The Gene

Gene Design

BioBrick Prefix/Suffix The Biobrick prefix and suffix was added to our gene so that they could be biobricked on to any biobrick plasmid with ease.

Constitutive promoter with RBS Bert Berla, a graduate student adviser, helped us chose this promoter. It works well with synechocystis and contains a downstream RBS region that we use for our RBS regions.

[http://www.ncbi.nlm.nih.gov/protein/75146812?report=genbank&log$=prottop&blast_rank=1&RID=Y1R3SV1R01S ZCD] This gene is from the organism Crocus sativus. We decided on this gene because it was derived from a plant and so would be better expressed in our model organism. We put this gene first because it is the first enzyme

[http://www.ncbi.nlm.nih.gov/protein/33114570?report=genbank&log$=prottop&blast_rank=1&RID=Y1RGDZF001S UGTCS2] This gene is also from Crocus sativus. We chose it for a similar reason to that of ZCD.

[http://www.ncbi.nlm.nih.gov/protein/15235959?report=genbank&log$=prottop&blast_rank=1&RID=Y1RMH11X01S CrtZ]. CrtZ (β-carotene hydroxylase) makes zeaxanthin from β-carotene. We wanted to include this gene even though Synechocystis produces Zeaxanthin endogenously because we wanted to increase the amount of endogenously produced zeaxanthin produced so that we could produce more product.

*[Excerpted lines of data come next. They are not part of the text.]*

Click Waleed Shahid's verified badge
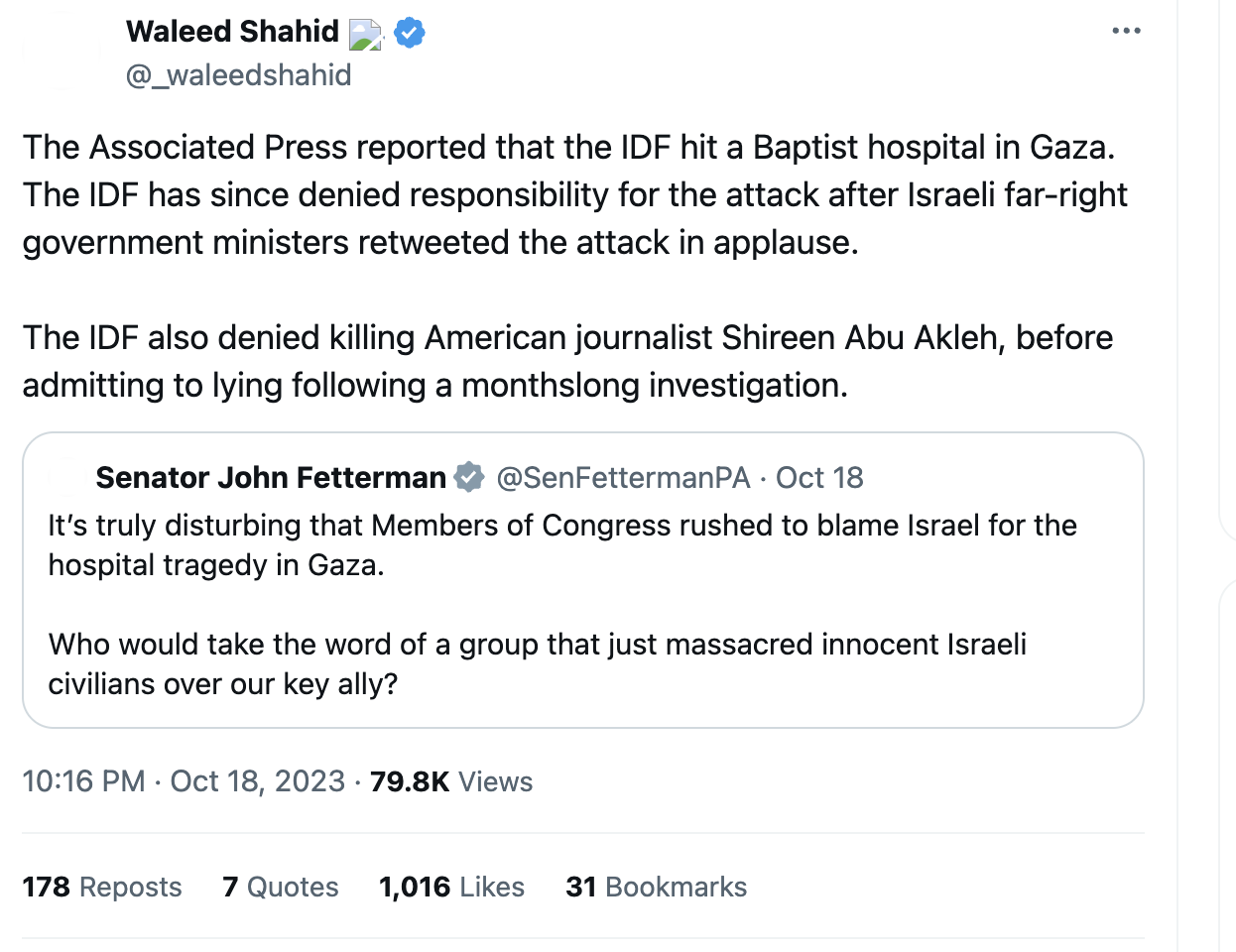This screenshot has width=1236, height=952. 409,32
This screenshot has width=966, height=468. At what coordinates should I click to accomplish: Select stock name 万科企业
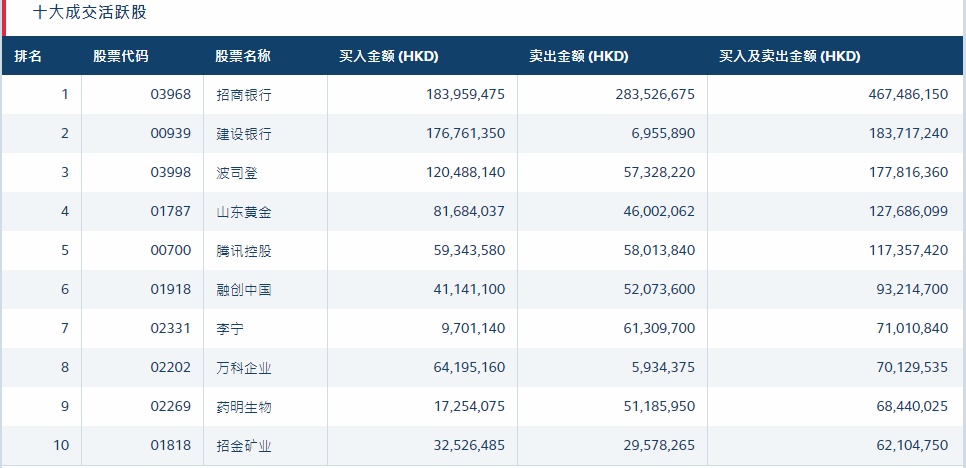[244, 368]
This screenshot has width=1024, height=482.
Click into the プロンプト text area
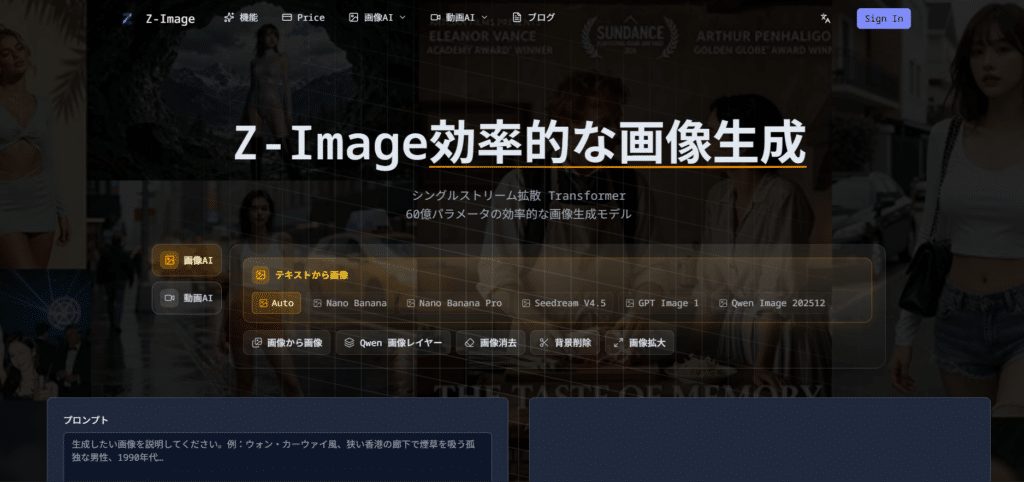pos(277,456)
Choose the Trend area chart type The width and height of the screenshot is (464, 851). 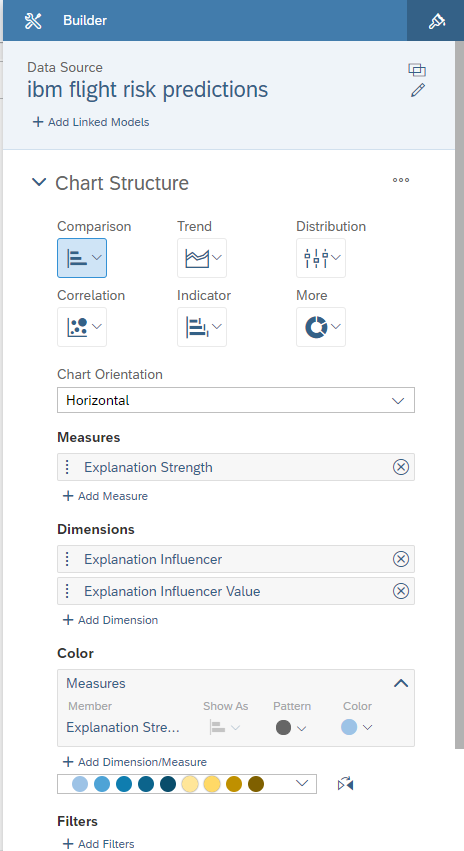(202, 258)
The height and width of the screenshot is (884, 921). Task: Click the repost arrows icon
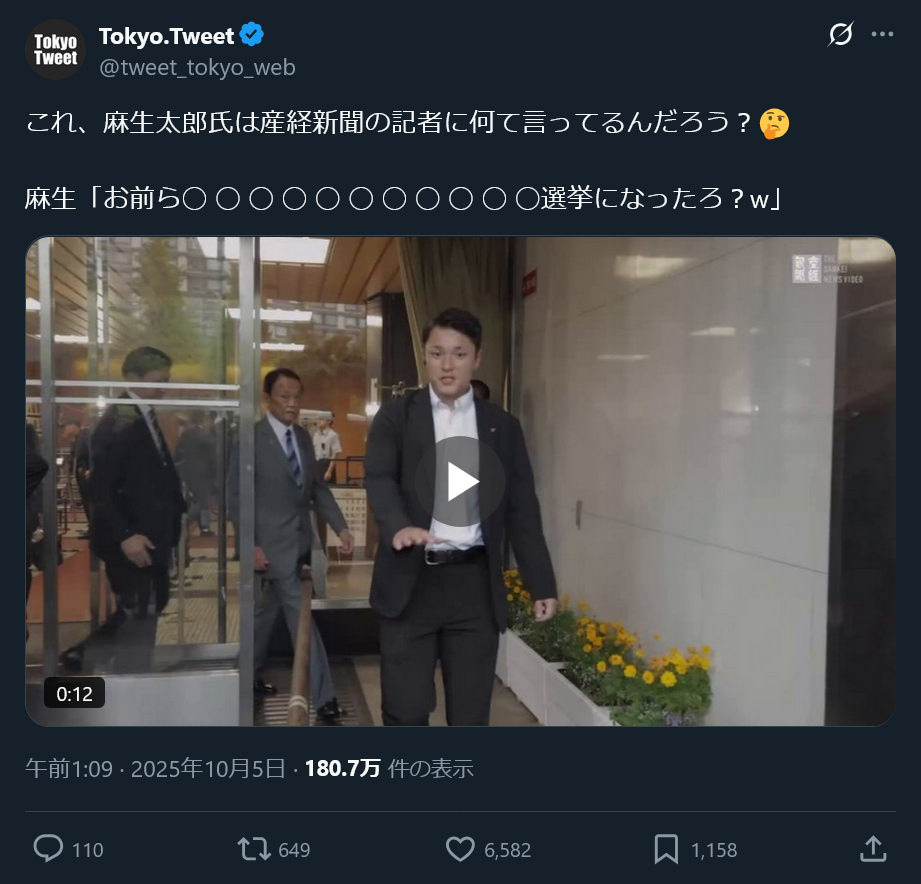254,849
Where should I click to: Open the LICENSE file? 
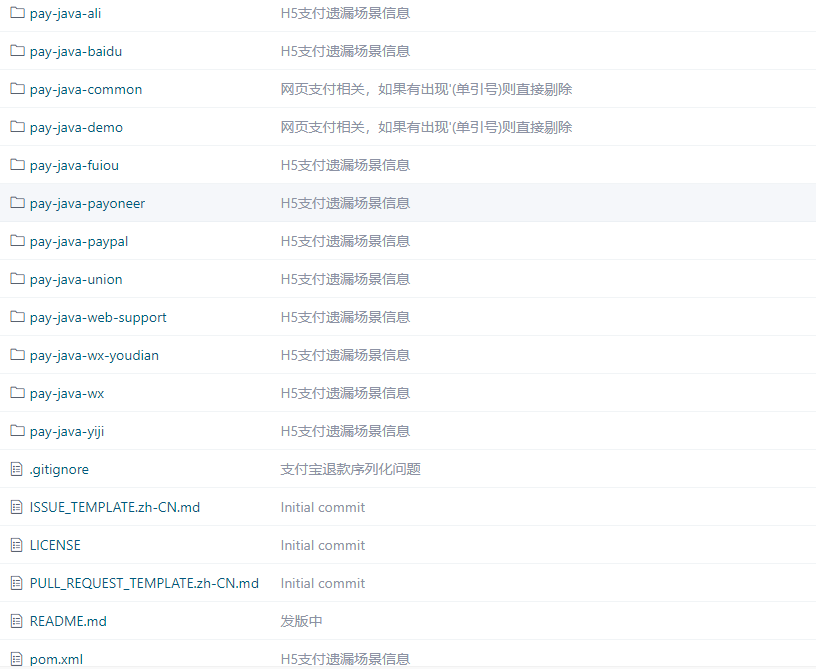(55, 545)
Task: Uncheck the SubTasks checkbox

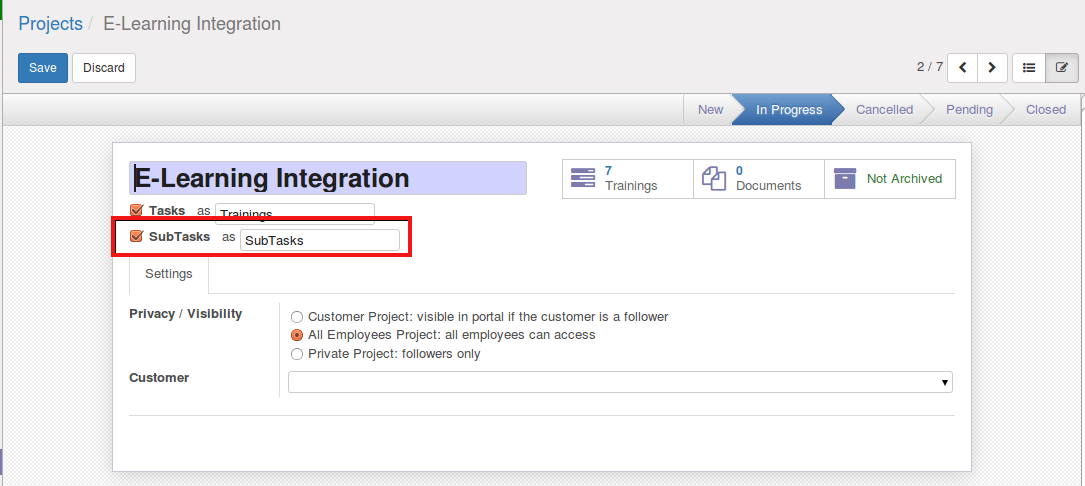Action: point(137,237)
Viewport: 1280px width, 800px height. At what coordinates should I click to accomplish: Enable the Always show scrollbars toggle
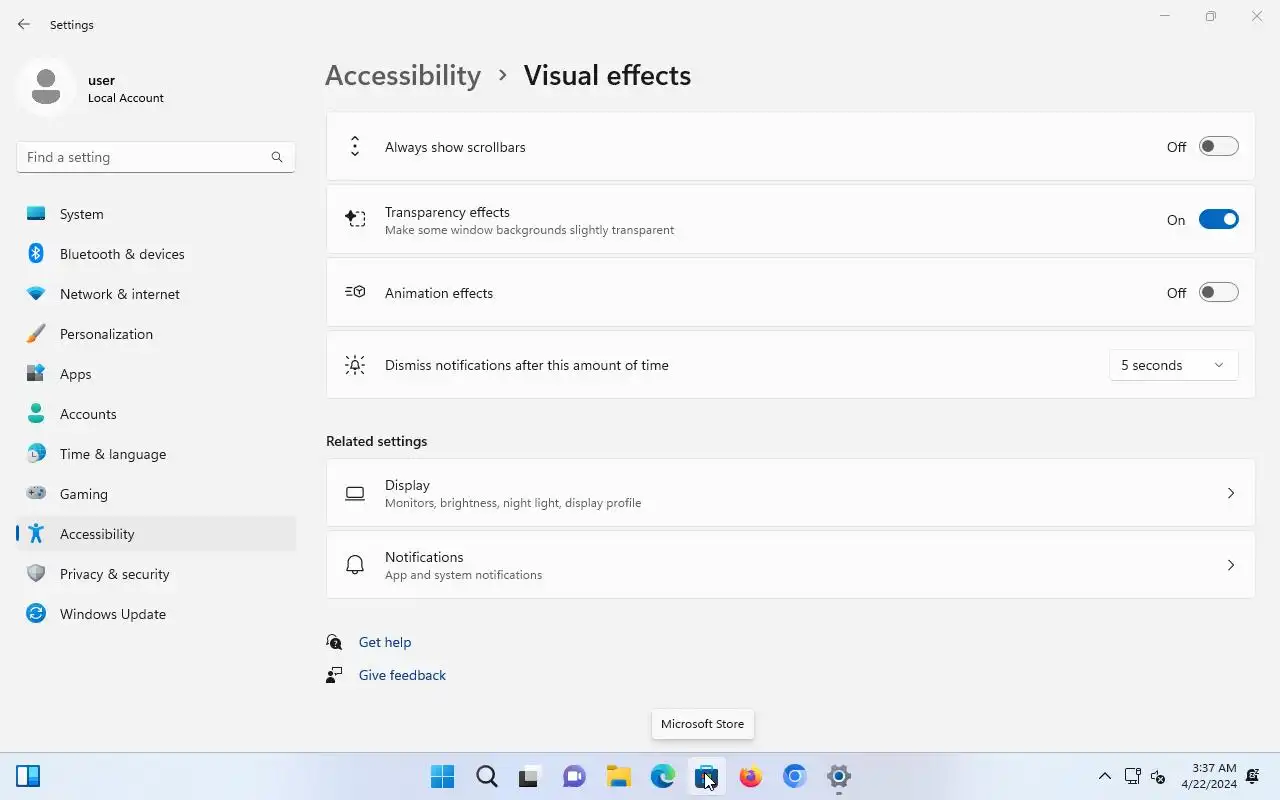tap(1218, 147)
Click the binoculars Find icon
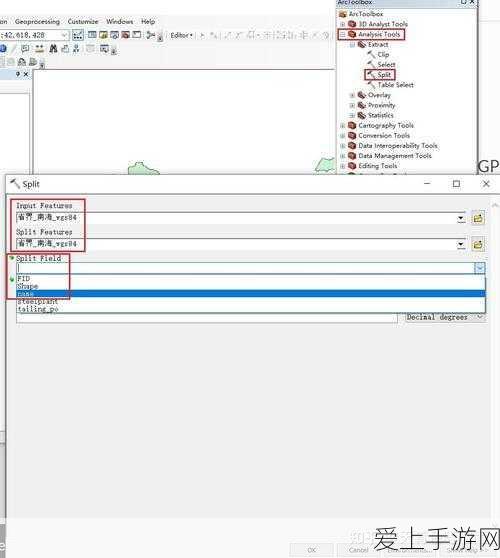Image resolution: width=500 pixels, height=558 pixels. tap(53, 48)
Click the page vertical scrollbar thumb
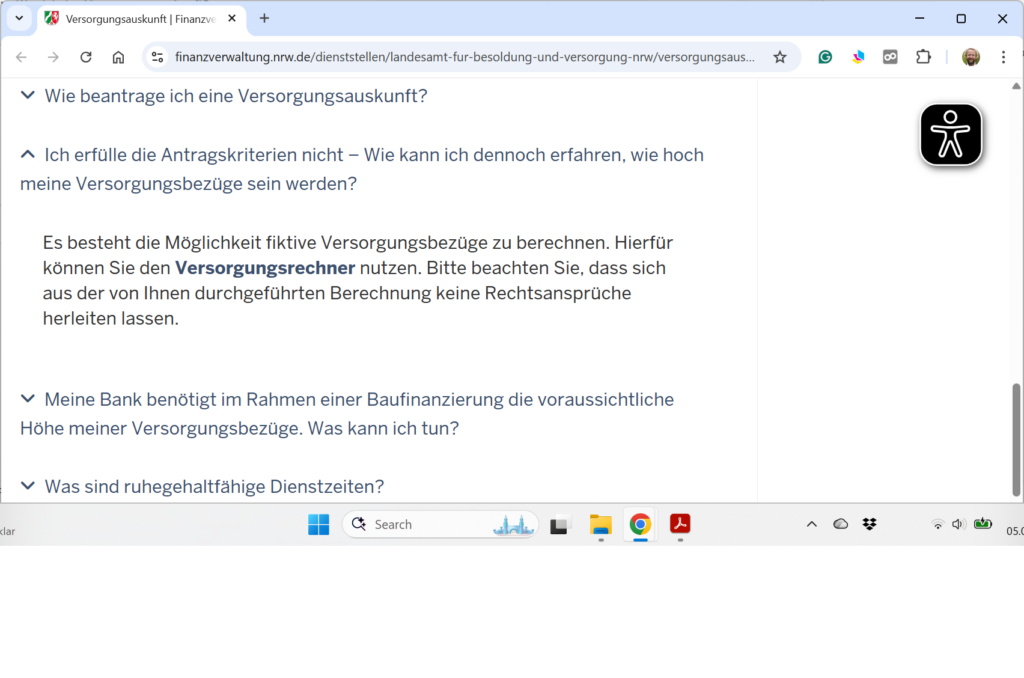This screenshot has height=678, width=1024. tap(1018, 438)
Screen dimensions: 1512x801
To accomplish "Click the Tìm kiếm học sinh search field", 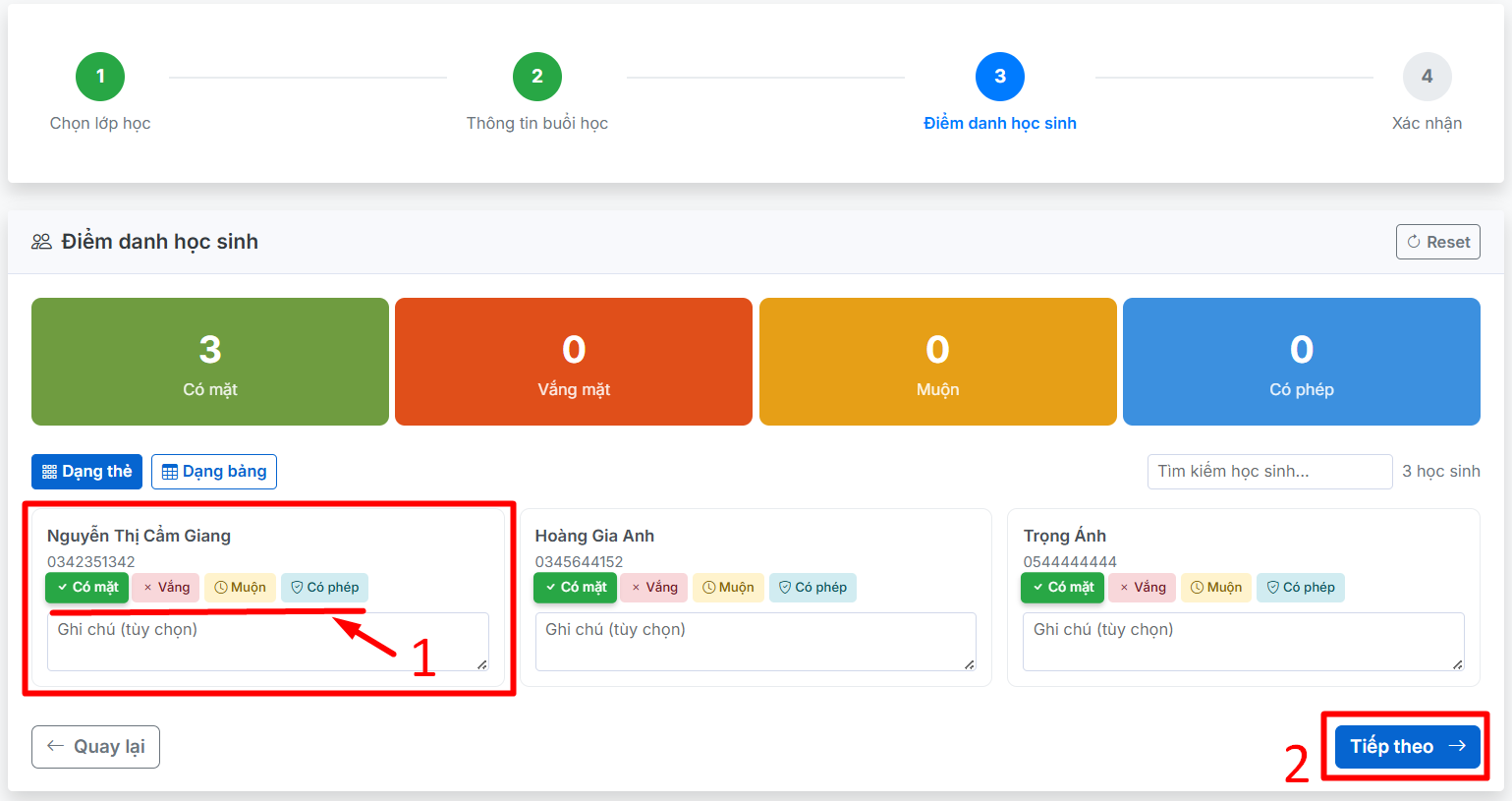I will (1268, 472).
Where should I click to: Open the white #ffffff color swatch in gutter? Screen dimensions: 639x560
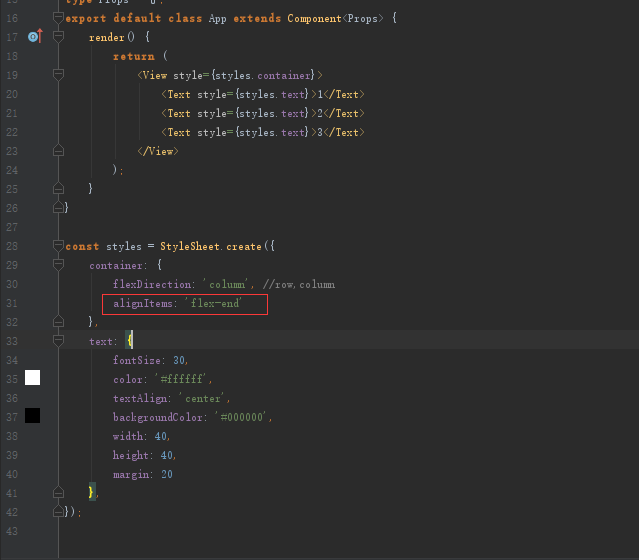33,377
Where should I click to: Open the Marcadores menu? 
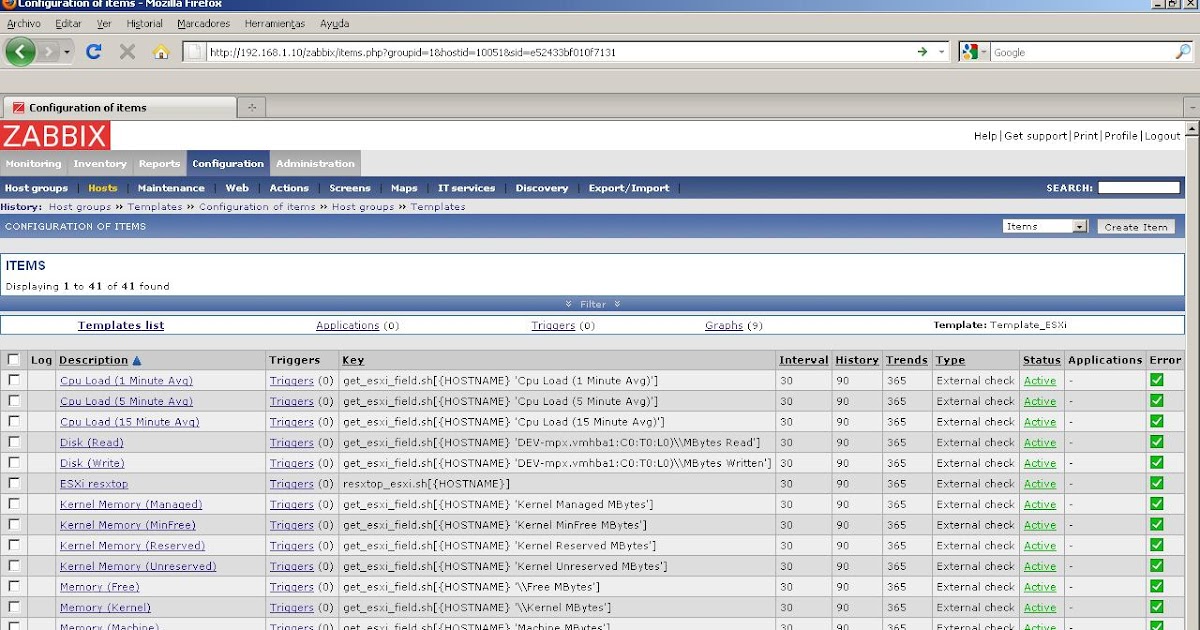click(202, 23)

ZCD (Zeaxanthin 7,8-dioxygenase) and UGTCS2 (Glucosyltransferase 2) were the two enzymes that cleaved zeaxanthin to make our products. In between each gene we added Ribosome binding sites and restriction sites. The ribsome binding sites were necessary for the expression of our construct. The Restriction sites were added so that the genes could be easily cut out of the construct and manipulated. Our terminator was just a regular terminator we found on the parts registry. We optimized the construct for Synechocystis PCC 6803 using a program from DNA 2.0. We submitted the gene to DNA 2.0 to synthesize.